Investor Conference Call Scheduled for Friday April 8, 2016 at 8:00am ET

TIANJIN, CHINA / ACCESSWIRE / April 7, 2016 / China Auto Logistics Inc. (the "Company" or "CALI") (NASDAQ: CALI), a top seller in China of luxury imported automobiles and a leading provider of auto-related services, today reported a sharp narrowing of the net loss attributable to shareholders in 2015 compared with the prior year as revenues in 2015 advanced 11.4% year over year and gross profit grew nearly 17% in the same period.

The Company attributed the increase in revenues to higher automobile sales and higher rental income which was partially offset by a decline in revenues generated from its financing services business as well as its other services.

Throughout the year the Company continued to face significant competition in luxury imported auto sales and, to maintain its industry leadership, priced its vehicles very aggressively. While the Company anticipates continuing price competition, resulting in low margins in the year ahead, it also believes that going forward it will benefit from new rules governing the sales of imported autos, specifically, the “Parallel Imported Vehicles” scheme introduced by the government in August, 2014. This new scheme enables CALI to compete on equal footing with all authorized auto dealers in cities where the scheme has been implemented. As of December 31, 2015, the PRC government has selected Guangzhou, Shanghai, Shenzhen and Tianjin as four experimental cities to implement the “Parallel Imported Vehicles” scheme.

Other factors reflected in the full year loss attributable to shareholders in 2015 included substantial interest, depreciation and amortization costs. Additionally, the Company recorded an impairment loss relating to a goodwill impairment charge on the Sales of Automobiles unit which was acquired through the Zhonghe acquisition in November 2013. During the year ended December 31, 2015, the Company also entered into an arrangement with the previous owner of Zhonghe to extend the due date for the installment payment of approximately $18.5 million from November 2015 to May 2016. Nevertheless, the Company's working capital deficit, net loss, and other factors led to a decision by the Company's Independent Registered Public Accounting Firm to include a going concern opinion in its report.

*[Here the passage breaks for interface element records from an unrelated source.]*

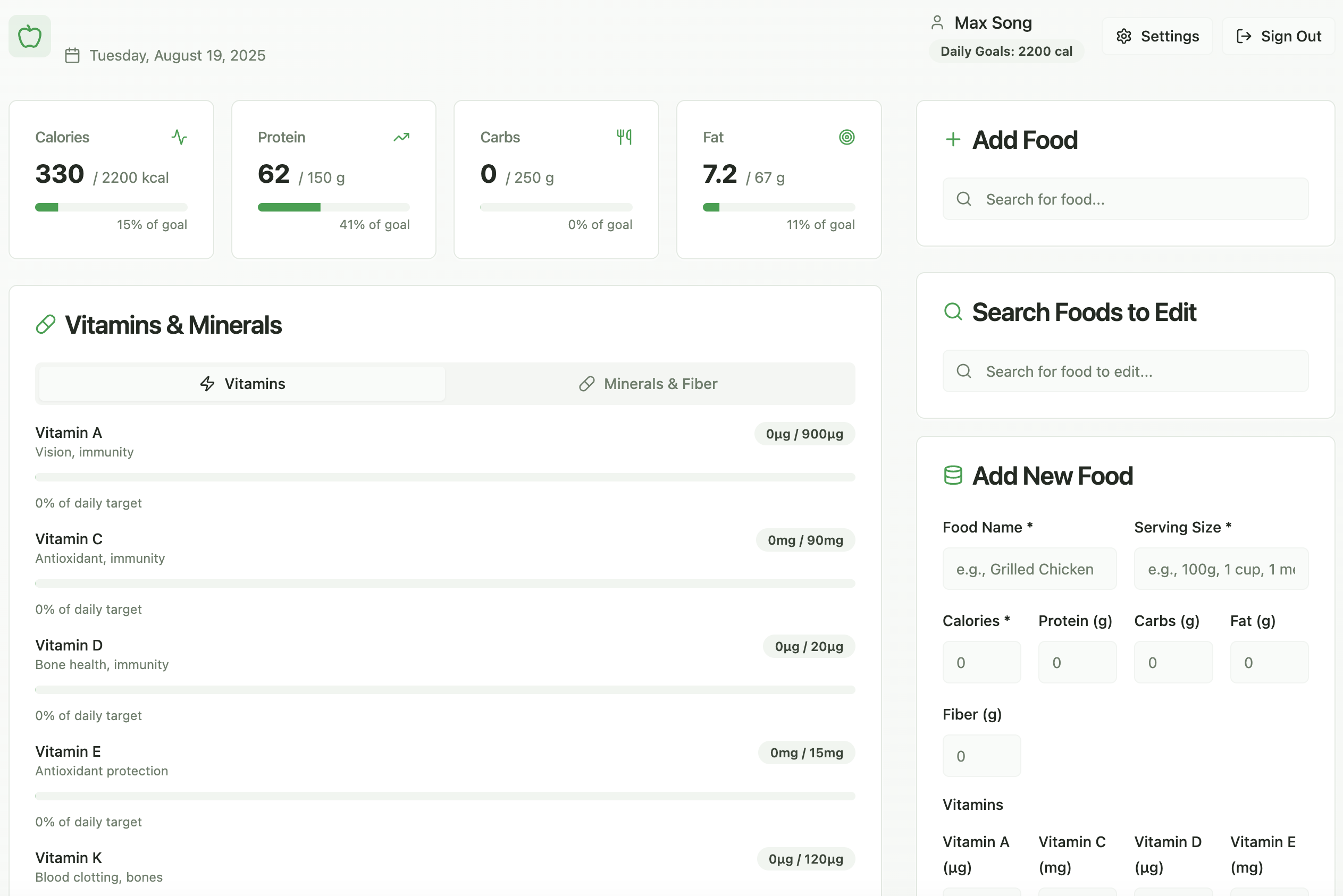Click the user profile icon beside Max Song
1343x896 pixels.
pyautogui.click(x=937, y=22)
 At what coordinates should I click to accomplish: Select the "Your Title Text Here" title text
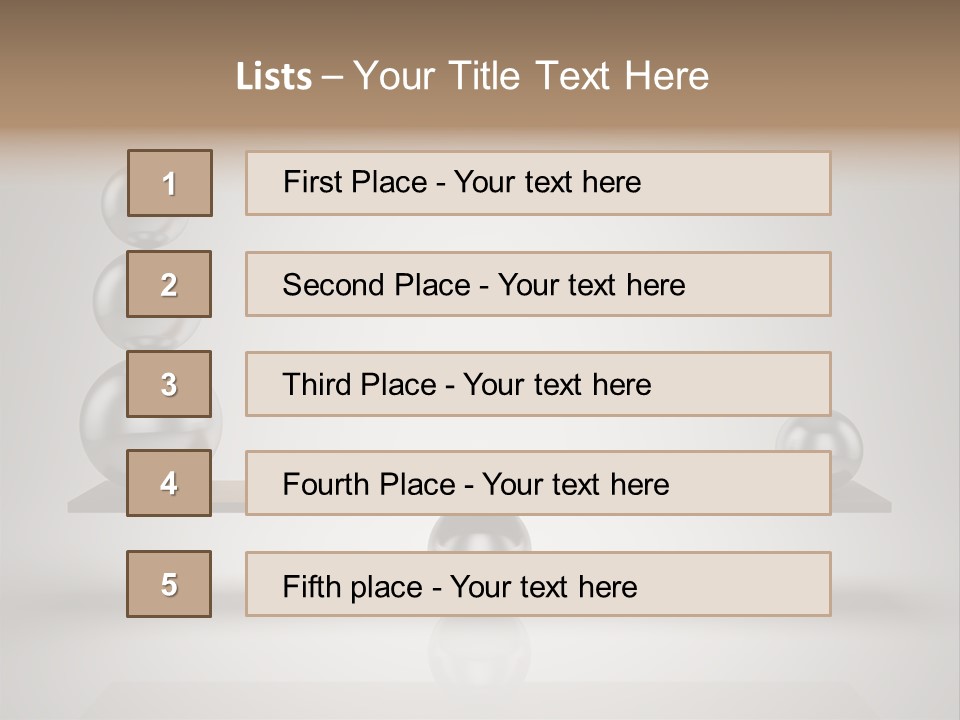pyautogui.click(x=531, y=76)
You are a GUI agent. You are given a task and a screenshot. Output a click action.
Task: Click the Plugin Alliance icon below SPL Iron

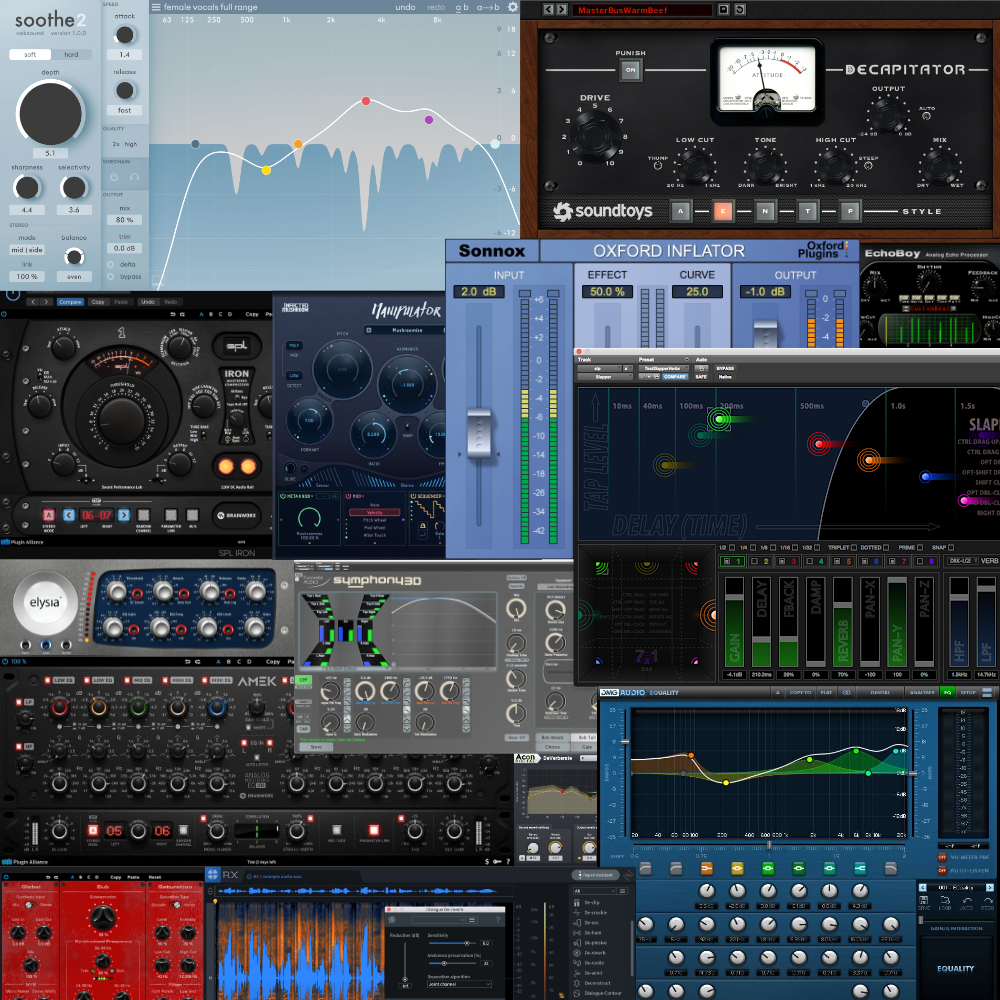coord(8,541)
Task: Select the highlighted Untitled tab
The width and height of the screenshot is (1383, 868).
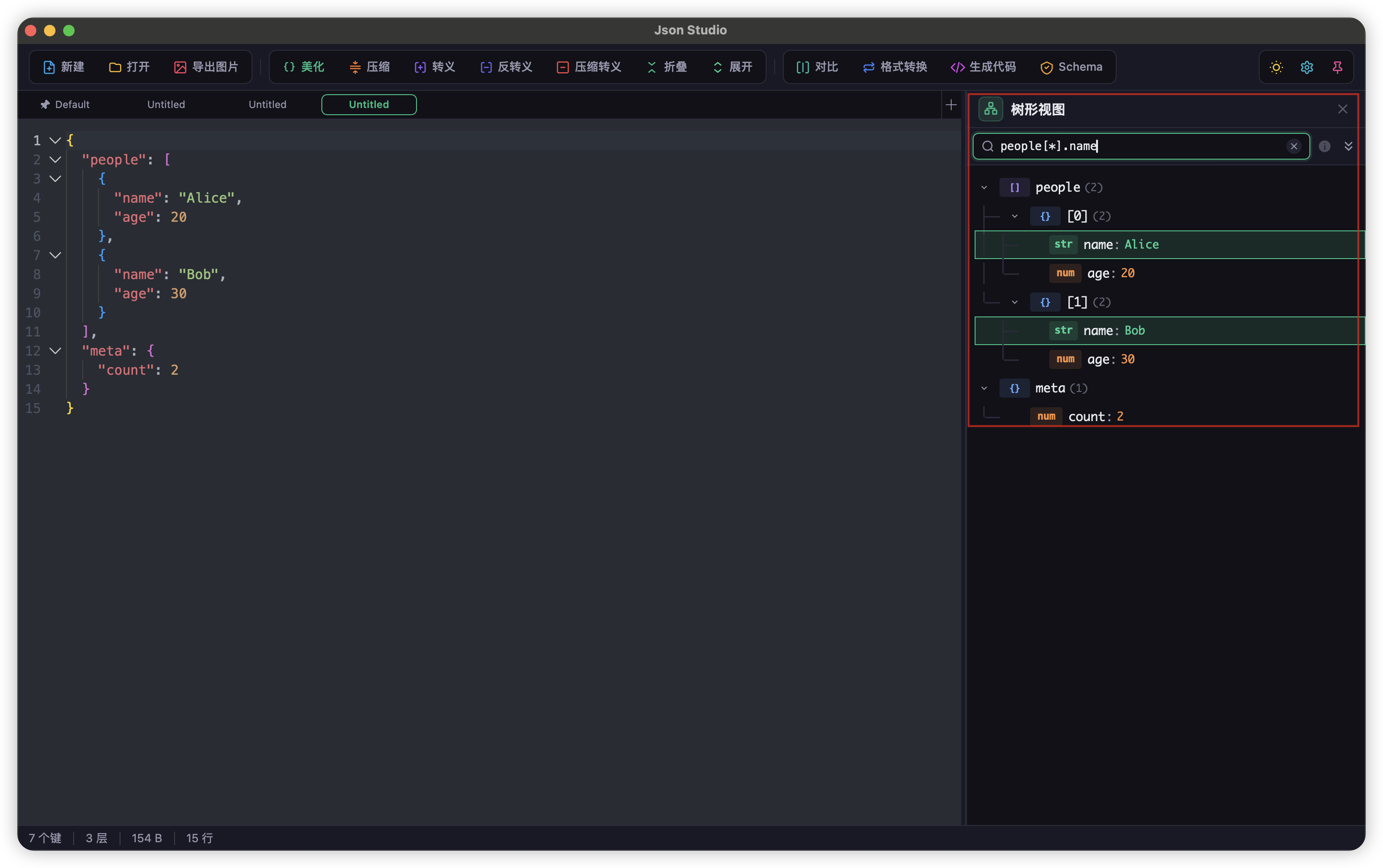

Commenting on results for the year ended December 31, 2015, Mr. Tong Shiping, Chairman and CEO of the Company stated, “We were pleased to be able to report a double digit percentage increase in sales for the year as well as a year over year improvement in gross profit and profit margin. If we are able to see further improvements in the overall economy, we believe that this could have a positive impact on our sales going forward which also are likely to be helped by the new Parallel Imported Vehicles rules. We also have been encouraged by the growth in used car sales as reflected in the growth of Car King Tianjin in which we have a 40% interest. We continue to believe this used car operation has significant long term growth potential.”